I’ve never before wanted to vomit after hearing about cheesecake.

Why doesn’t this ad work?  It’s uncreative.  It uses a holiday song, which has been re-appropriated thousands of times, and re-appropriates it again.  It shoves ten syllables into a final line that is intended for six syllables.

The Cheesecake Factory isn’t the only perpetrator of badly written content.   My parents’ house in Richmond, Virginia is surrounded by a smattering of uncreative content, particularly in the form of poorly chosen business names.  For example, the closest florist is named Flowerama.  The naming convention of adding “rama” to the end of a word should be reserved for roller skating rinks.   Just down the block from Flowerama is Chicken Mania, a Peruvian chicken, fast-casual restaurant that apparently doesn’t mind alluding to meat-borne diseases (does Mad Cow ring a bell)?  And finally there is Lettuce Knit, a knitting store which, despite what its name implies, is not also a salad bar.  (Lettuce Knit has sadly gone out of business.  I can’t say I’m surprised.)

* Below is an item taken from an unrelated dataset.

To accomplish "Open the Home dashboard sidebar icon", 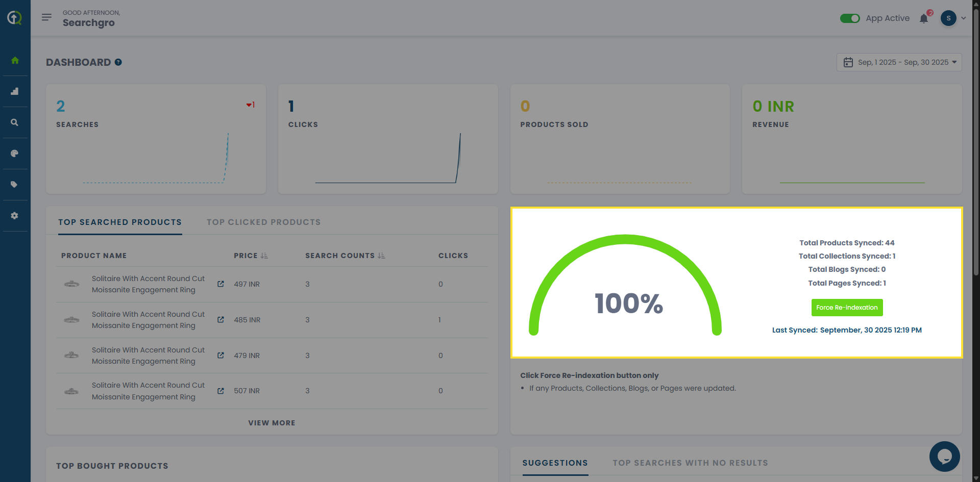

Brands do this every day, and I just don’t understand.  The internet and social media provide an infinite amount of resources and opportunities for creative research, brainstorming, and even direct customer feedback, so there is no excuse.  Why didn’t an honest friend or family member  politely tell the owners of Lettuce Knit that their name was a recipe (pun intended, and relevant, unlike the name of the store) for disaster?

Perhaps businesses, both large and small, assume that because consumers are so inundated with messaging–on their cell phones, in the margins of their Facebook pages–that promotional content just doesn’t matter anymore.  Their potential customers are going to judge them based on Yelp and other social media reviews, not the name of their business.  Any content, good or bad, results in exposure, and they think that’s all they need.

But this assumption is wrong.  It’s true–consumers are bombarded with ads, but they are also bombarded with choices.  It’s the content created by brands that set them apart as a likable or unlikable business.  And, as we learned from Facebook, it’s all about what you like.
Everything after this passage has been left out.